A NASA instrument launched to the International Space Station this summer will explore how dust impacts global temperatures, cloud formation, and the health of our oceans. The Earth Surface Mineral Dust Source Investigation, or EMIT, is the first instrument of its kind, designed to collect measurements from space of some of the most arid regions on Earth to understand the composition of soils that generate dust and the larger role dust plays in climate change.
Read on to find out how the instrument works and why scientists are hoping to learn more about the composition of dust. Then, explore how to bring the science into your classroom with related climate lessons that bridge physical sciences with engineering practices.
Why It’s Important
Scientists have long studied the movements of dust. The fact that dust storms can carry tiny particles great distances was reported in the scientific literature nearly two centuries ago by none other than Charles Darwin as he sailed across the Atlantic on the HMS Beagle. What still remains a mystery all these years later is what that dust is made of, how it moves, and how that affects the health of our planet.
For example, we now know that dust deposited on snow speeds up snow melt even more than increased air temperature. That is to say, that dust traveling to cold places can cause increased snow melt.

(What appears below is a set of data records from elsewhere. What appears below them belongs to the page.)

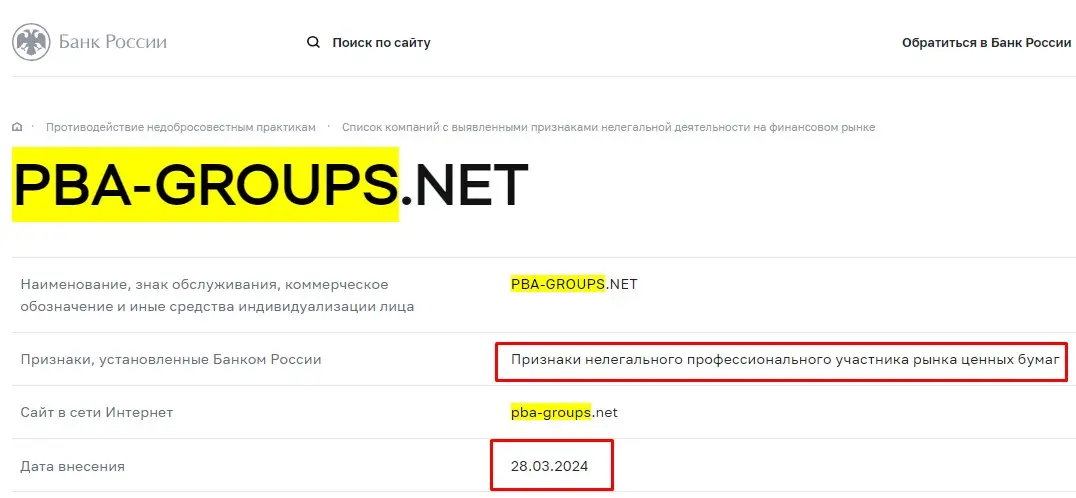Open Противодействие недобросовестным практикам breadcrumb
Screen dimensions: 1076x498
180,127
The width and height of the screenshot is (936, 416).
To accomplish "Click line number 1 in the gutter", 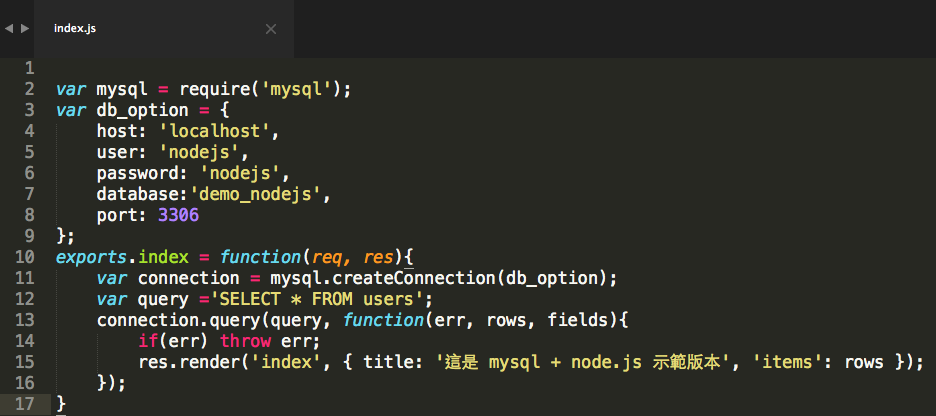I will (29, 68).
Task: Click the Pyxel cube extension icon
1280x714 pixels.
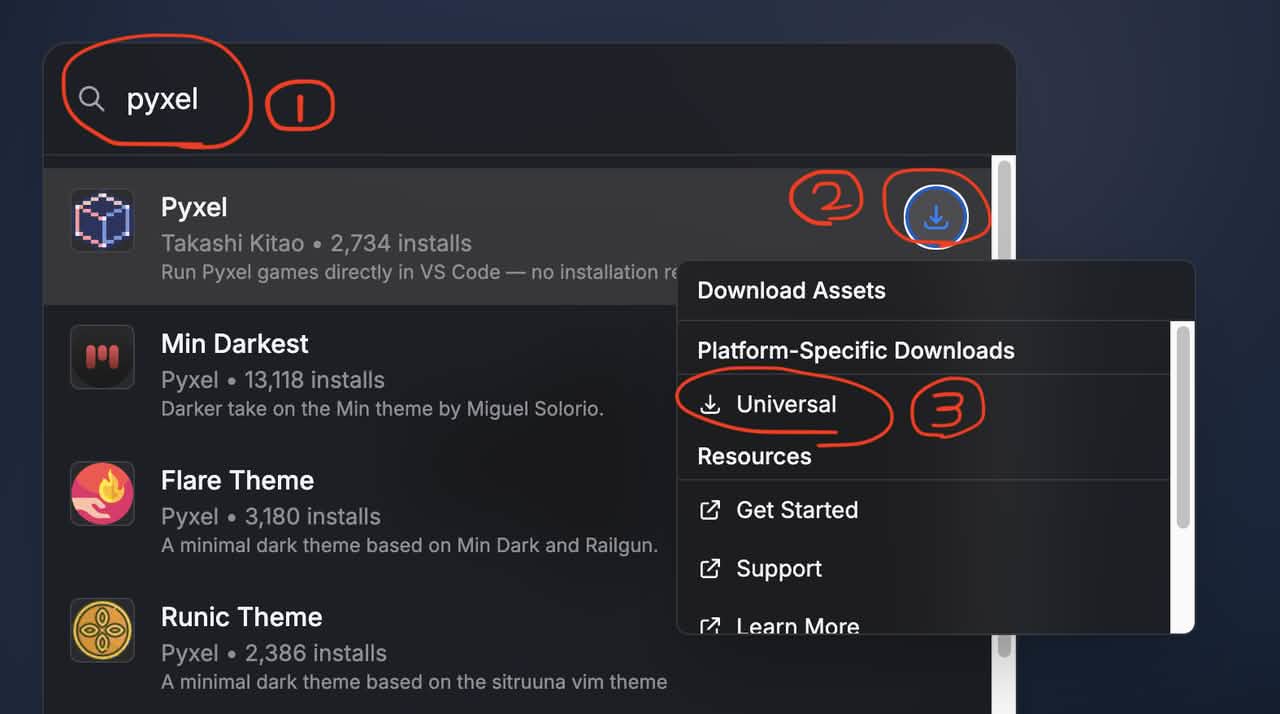Action: tap(102, 220)
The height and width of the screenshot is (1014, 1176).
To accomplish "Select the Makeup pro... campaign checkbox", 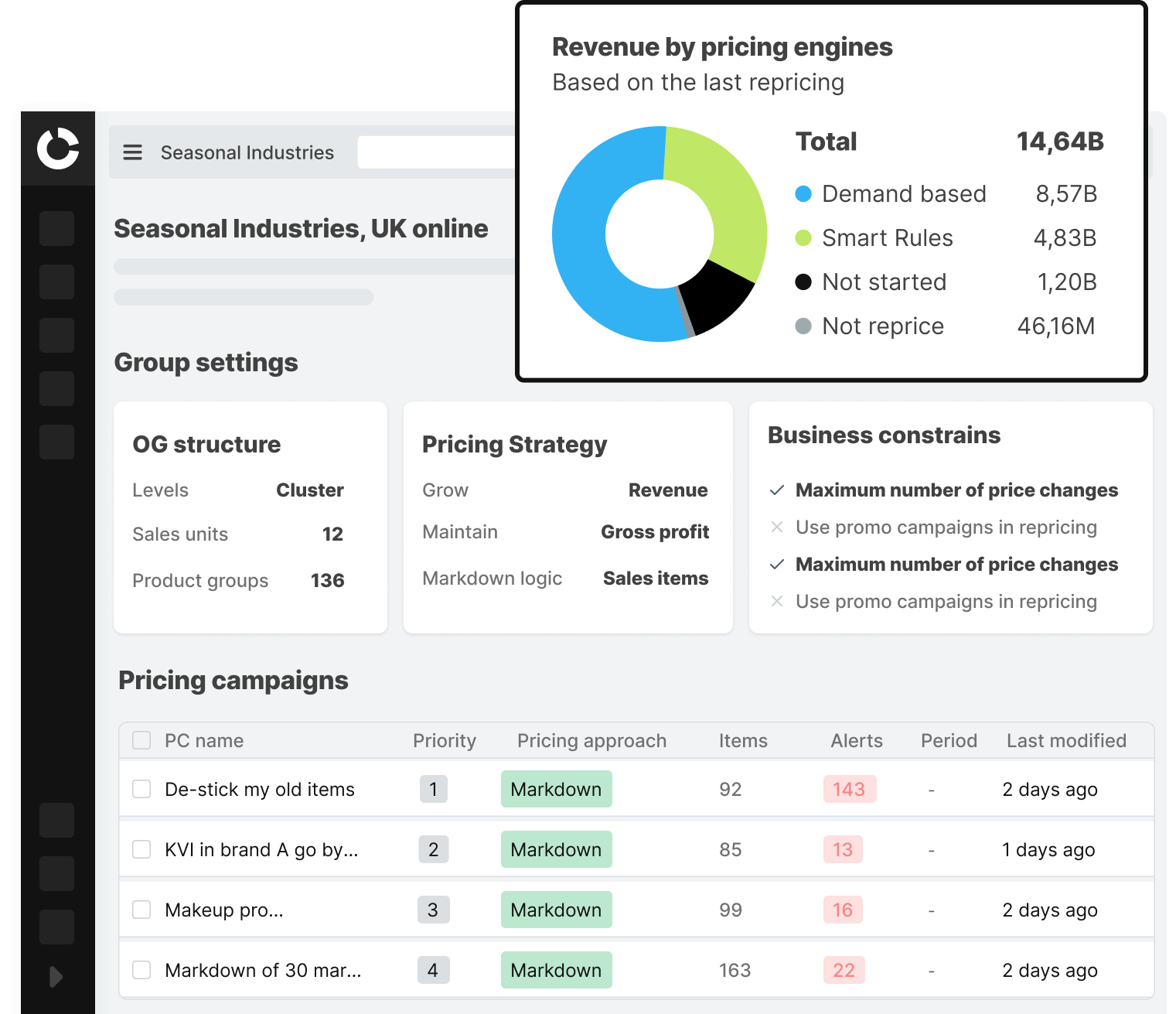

Dust can affect air temperatures as well. For example, dust with more iron absorbs light and can cause the air to warm, while dust with less iron reflects light and is responsible for local cooling. Iron in dust can also act as a fertilizer for plankton in oceans, supplying them with nutrients needed for growth and reproduction.
Floating dust potentially alters the composition of clouds and how quickly or slowly they form, which can ultimately impact weather patterns, including the formation of hurricanes. That’s because clouds need particles to act as seeds around which droplets of moisture in the atmosphere can form. This process of coalescing water particles, called nucleation, is one factor in how clouds form.
Thanks to EMIT, we’ll take the first steps in understanding how the movements of dust particles contribute to local and global changes in climate by producing “mineral maps”. These mineral maps will reveal differences in the chemical makeup of dust, providing essential information to help us model the way dust can transform Earth’s climate.
How It Works
NASA has been exploring how dust moves across the globe by combining on-the-ground field studies with cutting-edge technology.
Dr. Olga Kalashnikova, an aerosol scientist at NASA's Jet Propulsion Laboratory and a co-investigator for EMIT, has been using satellite data to study atmospheric mineral dust for many years, including tracking the movements of dust and investigating trends in the frequency of dust storms.
As Dr. Kalashnikova describes, “From the ground, we can see what types of dusts are lifted into the atmosphere by dust storms on a local scale, but with EMIT, we can understand how they differ and where they originally came from.”
EMIT is the first instrument designed to observe a key part of the mineral dust cycle from space, allowing scientists to track different dust compositions on a global scale, instead of in just one region at a time. To understand dust’s impact on Earth’s climate, scientists will use EMIT to answer key questions, including:
- How does dust uplifted in the atmosphere alter global temperatures?
- What role do dusts play in fertilizing our oceans when they are deposited?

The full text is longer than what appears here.